[Data Boundary: Start]

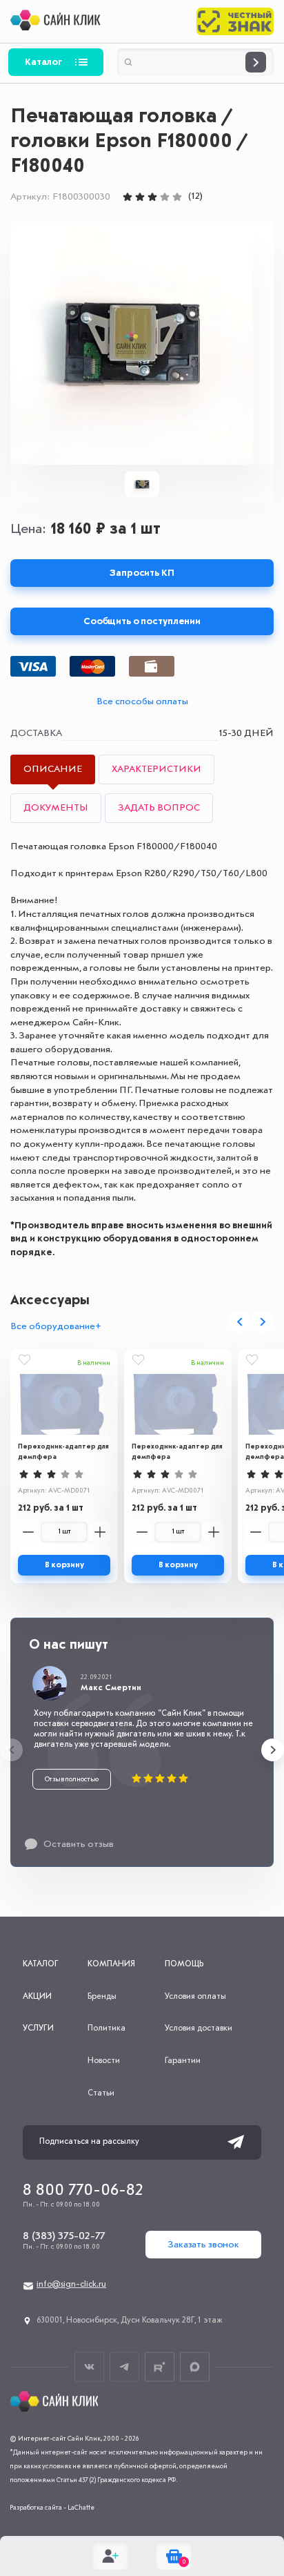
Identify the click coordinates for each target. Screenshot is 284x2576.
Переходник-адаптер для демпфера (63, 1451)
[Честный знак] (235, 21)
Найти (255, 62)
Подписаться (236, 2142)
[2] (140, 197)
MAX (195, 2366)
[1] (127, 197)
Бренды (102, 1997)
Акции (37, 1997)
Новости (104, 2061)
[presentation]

[Data Boundary: End]

> _What this task involves_: Set down the entries above again exactly, minus any image.

> _Response to this exercise_:
Identify the click coordinates for each target. Screenshot is 284x2576.
Переходник-адаптер для демпфера (63, 1451)
[Честный знак] (235, 21)
Найти (255, 62)
Подписаться (236, 2142)
[2] (140, 197)
MAX (195, 2366)
[1] (127, 197)
Бренды (102, 1997)
Акции (37, 1997)
Новости (104, 2061)
[presentation]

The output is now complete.